▶ **THE DATA**
== Segment start ==

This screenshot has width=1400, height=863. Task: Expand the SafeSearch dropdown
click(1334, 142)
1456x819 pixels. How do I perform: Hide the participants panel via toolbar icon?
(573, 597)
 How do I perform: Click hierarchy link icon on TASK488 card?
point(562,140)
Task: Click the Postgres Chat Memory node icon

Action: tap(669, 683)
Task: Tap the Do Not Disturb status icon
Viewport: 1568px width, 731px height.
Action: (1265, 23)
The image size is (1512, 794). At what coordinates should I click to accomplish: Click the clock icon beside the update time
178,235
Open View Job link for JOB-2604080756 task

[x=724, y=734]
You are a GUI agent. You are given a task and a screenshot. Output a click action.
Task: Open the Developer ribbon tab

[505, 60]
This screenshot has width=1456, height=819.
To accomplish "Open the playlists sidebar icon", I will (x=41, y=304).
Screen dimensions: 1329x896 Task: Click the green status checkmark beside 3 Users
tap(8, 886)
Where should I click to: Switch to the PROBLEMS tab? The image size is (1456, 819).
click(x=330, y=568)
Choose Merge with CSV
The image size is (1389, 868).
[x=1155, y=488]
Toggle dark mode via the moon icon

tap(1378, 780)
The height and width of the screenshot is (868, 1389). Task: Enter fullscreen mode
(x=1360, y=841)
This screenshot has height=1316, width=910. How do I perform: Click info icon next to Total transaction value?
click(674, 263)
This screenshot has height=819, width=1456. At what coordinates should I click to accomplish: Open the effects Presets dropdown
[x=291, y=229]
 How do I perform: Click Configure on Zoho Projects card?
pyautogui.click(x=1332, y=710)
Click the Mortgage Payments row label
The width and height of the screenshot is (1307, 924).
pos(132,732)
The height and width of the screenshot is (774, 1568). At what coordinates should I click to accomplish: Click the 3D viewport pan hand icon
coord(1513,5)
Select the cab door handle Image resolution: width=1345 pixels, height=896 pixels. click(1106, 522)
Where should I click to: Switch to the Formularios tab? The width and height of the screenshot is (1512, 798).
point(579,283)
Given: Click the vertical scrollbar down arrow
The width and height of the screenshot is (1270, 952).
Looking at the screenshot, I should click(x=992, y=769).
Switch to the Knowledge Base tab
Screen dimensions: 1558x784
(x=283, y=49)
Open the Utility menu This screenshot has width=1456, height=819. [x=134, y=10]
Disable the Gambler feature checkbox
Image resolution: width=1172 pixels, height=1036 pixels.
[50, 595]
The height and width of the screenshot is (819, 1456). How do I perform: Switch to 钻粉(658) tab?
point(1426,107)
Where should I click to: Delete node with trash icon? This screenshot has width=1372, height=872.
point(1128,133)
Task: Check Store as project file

== Segment end ==

▶ **TRY IT**
The result should be the lines from the line with "Open the Utility" to the last line of the material, returned exactly and without any other line.

▶ **ANSWER**
Open the Utility menu This screenshot has width=1456, height=819. [x=134, y=10]
Disable the Gambler feature checkbox
Image resolution: width=1172 pixels, height=1036 pixels.
[50, 595]
The height and width of the screenshot is (819, 1456). How do I perform: Switch to 钻粉(658) tab?
point(1426,107)
Where should I click to: Delete node with trash icon? This screenshot has width=1372, height=872.
point(1128,133)
Task: Check Store as project file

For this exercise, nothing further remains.